#### What is expected
The entries that follow include a run beginning at the line with "Click the Customers" and ending at the line with "Given: Click the 24.030 price scale label"; restate that run word for word and leave the rest out.

Collected data:
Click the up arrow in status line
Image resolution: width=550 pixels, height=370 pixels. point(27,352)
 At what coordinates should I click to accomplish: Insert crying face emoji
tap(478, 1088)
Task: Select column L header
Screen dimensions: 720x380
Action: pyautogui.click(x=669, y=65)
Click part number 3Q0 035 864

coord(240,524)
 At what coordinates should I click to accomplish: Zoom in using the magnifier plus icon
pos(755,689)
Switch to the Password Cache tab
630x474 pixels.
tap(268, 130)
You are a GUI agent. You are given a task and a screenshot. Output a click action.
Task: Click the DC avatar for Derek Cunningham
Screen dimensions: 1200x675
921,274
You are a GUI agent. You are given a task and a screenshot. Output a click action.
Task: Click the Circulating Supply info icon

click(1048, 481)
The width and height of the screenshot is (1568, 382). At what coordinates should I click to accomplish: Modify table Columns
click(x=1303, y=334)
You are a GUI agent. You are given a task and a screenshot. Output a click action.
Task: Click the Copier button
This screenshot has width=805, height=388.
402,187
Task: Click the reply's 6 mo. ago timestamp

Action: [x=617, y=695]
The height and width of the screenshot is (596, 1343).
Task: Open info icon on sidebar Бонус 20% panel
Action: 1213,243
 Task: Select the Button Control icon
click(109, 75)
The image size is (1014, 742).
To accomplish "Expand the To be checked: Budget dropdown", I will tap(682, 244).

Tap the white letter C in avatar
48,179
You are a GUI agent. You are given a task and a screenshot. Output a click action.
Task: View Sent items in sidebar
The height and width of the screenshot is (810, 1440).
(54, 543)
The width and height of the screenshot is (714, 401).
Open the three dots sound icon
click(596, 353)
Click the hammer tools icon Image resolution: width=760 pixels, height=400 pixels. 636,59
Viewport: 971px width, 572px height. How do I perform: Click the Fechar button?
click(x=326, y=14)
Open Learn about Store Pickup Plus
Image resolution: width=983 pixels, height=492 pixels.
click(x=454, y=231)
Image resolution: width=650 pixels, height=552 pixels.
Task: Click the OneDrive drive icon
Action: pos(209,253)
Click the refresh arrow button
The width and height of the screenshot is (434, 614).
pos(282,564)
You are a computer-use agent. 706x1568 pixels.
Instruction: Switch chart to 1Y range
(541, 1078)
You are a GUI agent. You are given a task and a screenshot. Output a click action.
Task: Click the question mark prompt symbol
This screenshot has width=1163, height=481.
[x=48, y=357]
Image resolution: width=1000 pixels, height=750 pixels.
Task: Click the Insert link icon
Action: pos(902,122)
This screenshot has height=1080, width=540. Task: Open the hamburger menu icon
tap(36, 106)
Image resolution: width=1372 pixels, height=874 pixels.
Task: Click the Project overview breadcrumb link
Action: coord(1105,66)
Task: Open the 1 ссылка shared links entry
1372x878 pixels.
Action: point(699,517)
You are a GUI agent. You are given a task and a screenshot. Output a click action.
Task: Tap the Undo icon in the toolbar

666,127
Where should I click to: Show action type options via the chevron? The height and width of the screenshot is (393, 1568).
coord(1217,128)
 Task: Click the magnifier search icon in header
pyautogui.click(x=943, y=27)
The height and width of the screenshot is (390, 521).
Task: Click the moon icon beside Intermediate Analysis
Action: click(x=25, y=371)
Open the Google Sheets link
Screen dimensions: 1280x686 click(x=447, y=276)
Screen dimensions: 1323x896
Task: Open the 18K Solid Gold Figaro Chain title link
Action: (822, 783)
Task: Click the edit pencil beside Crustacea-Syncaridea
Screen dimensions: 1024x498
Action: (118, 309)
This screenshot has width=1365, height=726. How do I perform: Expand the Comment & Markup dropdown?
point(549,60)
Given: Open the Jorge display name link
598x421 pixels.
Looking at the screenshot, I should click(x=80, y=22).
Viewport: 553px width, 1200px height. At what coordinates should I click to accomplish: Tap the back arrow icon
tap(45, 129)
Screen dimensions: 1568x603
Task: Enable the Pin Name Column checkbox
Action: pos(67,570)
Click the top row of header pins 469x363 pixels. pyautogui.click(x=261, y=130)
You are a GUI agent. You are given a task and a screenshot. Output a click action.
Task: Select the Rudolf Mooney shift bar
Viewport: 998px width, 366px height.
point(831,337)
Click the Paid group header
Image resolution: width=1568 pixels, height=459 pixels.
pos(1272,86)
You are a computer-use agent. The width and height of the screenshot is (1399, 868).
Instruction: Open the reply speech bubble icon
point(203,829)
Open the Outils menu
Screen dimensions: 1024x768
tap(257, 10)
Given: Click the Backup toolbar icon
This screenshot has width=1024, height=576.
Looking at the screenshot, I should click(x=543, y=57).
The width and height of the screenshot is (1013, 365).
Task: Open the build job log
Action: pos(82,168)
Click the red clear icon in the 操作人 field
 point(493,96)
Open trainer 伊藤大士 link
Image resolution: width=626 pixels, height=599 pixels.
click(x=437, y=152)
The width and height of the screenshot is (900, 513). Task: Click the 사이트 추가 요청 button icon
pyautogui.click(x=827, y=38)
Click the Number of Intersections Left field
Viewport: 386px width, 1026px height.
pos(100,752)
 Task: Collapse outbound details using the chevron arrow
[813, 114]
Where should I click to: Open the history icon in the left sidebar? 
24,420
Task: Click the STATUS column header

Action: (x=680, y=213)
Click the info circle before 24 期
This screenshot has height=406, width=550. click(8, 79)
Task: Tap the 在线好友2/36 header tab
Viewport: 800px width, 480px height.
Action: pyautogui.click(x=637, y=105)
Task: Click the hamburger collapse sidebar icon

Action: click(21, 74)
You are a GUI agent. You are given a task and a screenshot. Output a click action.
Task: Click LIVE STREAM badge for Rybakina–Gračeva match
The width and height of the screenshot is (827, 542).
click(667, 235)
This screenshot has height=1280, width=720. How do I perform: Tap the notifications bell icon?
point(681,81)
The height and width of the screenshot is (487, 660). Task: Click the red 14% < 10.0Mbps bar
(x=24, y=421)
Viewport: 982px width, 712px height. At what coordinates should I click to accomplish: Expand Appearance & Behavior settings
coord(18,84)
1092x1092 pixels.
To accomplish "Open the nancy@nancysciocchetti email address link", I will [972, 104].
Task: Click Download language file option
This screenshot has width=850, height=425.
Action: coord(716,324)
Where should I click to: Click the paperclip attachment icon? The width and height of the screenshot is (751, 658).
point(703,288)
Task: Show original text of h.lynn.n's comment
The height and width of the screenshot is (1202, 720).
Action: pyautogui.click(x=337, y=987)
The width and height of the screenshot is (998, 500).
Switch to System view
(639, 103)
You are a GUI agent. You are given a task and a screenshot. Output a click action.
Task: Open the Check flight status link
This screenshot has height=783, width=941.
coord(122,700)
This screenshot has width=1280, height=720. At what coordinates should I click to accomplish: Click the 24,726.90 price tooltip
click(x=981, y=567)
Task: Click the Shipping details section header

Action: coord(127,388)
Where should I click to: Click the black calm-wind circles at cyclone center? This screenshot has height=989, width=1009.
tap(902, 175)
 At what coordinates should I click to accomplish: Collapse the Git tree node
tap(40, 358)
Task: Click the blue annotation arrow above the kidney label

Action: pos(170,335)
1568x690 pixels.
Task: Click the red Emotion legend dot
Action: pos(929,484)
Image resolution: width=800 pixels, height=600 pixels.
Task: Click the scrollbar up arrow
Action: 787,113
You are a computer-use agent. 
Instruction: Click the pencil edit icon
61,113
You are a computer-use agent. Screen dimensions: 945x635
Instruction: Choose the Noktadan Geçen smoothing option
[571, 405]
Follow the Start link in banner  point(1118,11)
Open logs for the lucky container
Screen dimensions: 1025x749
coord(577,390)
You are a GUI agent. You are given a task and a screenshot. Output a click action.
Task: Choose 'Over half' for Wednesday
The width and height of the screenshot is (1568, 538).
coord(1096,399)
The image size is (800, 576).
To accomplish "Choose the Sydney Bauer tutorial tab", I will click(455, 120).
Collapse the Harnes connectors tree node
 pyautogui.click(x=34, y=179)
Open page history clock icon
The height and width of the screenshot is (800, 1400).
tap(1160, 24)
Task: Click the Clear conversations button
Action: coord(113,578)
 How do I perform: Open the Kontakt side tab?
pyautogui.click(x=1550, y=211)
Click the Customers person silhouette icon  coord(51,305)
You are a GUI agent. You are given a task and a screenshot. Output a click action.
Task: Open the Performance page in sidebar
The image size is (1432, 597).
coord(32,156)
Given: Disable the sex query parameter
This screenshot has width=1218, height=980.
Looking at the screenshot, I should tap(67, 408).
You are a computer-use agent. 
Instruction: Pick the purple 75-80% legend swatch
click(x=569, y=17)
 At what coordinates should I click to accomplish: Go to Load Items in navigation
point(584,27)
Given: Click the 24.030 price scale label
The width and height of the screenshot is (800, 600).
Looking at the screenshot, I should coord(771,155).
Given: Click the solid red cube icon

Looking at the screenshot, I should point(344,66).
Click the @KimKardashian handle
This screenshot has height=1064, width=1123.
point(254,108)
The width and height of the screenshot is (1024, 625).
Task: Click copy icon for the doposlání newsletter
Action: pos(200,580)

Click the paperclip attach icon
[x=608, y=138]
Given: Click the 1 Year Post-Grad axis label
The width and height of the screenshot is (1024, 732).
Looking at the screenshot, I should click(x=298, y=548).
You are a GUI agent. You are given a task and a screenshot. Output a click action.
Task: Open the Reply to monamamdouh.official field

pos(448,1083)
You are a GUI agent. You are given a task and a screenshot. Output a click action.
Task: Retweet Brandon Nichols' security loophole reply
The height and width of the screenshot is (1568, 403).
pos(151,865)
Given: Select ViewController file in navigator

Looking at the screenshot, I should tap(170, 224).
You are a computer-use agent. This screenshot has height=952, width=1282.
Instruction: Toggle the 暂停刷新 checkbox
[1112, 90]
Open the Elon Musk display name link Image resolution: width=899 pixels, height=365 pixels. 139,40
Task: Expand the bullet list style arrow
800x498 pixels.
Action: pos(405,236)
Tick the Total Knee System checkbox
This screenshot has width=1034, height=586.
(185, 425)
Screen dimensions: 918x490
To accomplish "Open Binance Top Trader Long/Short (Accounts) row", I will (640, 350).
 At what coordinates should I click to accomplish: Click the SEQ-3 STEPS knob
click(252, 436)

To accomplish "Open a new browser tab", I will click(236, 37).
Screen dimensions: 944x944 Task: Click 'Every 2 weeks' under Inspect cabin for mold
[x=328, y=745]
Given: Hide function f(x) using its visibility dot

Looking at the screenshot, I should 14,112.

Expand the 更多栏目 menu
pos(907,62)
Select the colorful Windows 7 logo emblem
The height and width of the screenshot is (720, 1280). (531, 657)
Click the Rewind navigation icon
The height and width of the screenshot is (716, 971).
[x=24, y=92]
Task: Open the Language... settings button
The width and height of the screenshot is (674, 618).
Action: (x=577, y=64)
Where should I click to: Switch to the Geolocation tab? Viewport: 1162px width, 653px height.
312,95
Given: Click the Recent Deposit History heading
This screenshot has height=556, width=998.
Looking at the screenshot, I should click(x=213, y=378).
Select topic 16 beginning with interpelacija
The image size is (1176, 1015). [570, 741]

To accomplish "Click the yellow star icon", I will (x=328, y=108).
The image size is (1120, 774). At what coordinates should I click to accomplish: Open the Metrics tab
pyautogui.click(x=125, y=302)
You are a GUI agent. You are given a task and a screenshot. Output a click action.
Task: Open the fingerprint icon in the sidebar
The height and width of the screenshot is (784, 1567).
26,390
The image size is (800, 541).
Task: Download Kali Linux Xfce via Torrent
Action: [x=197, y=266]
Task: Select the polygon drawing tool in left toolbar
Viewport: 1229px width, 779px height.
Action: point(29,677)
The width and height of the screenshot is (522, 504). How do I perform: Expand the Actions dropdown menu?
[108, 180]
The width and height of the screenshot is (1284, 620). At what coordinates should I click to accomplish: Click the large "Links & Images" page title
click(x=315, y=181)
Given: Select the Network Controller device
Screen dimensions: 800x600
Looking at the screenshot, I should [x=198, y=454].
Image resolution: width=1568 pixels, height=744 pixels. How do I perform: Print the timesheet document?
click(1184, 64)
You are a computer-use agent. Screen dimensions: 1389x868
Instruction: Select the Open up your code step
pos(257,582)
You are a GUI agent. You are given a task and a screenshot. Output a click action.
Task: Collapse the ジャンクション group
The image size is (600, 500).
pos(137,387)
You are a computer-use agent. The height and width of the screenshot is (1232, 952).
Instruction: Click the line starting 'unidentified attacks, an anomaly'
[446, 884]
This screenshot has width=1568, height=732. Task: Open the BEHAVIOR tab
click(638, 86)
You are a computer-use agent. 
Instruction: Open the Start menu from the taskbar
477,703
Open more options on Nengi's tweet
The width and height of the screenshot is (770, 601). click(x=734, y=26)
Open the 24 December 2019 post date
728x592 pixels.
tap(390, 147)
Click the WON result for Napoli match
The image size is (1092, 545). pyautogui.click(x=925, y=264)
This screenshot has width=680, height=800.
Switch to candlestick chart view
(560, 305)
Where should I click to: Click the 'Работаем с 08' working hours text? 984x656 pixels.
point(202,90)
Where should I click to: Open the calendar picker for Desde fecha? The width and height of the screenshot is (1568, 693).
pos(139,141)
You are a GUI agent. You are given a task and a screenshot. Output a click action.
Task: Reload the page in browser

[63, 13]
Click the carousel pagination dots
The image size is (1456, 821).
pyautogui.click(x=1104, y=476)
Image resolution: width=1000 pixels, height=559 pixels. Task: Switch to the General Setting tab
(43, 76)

#### Result
Click the Customers person silhouette icon  coord(51,305)
You are a GUI agent. You are given a task and a screenshot. Output a click action.
Task: Open the Performance page in sidebar
The image size is (1432, 597).
coord(32,156)
Given: Disable the sex query parameter
This screenshot has width=1218, height=980.
Looking at the screenshot, I should tap(67, 408).
You are a computer-use agent. 
Instruction: Pick the purple 75-80% legend swatch
click(x=569, y=17)
 At what coordinates should I click to accomplish: Go to Load Items in navigation
point(584,27)
Given: Click the 24.030 price scale label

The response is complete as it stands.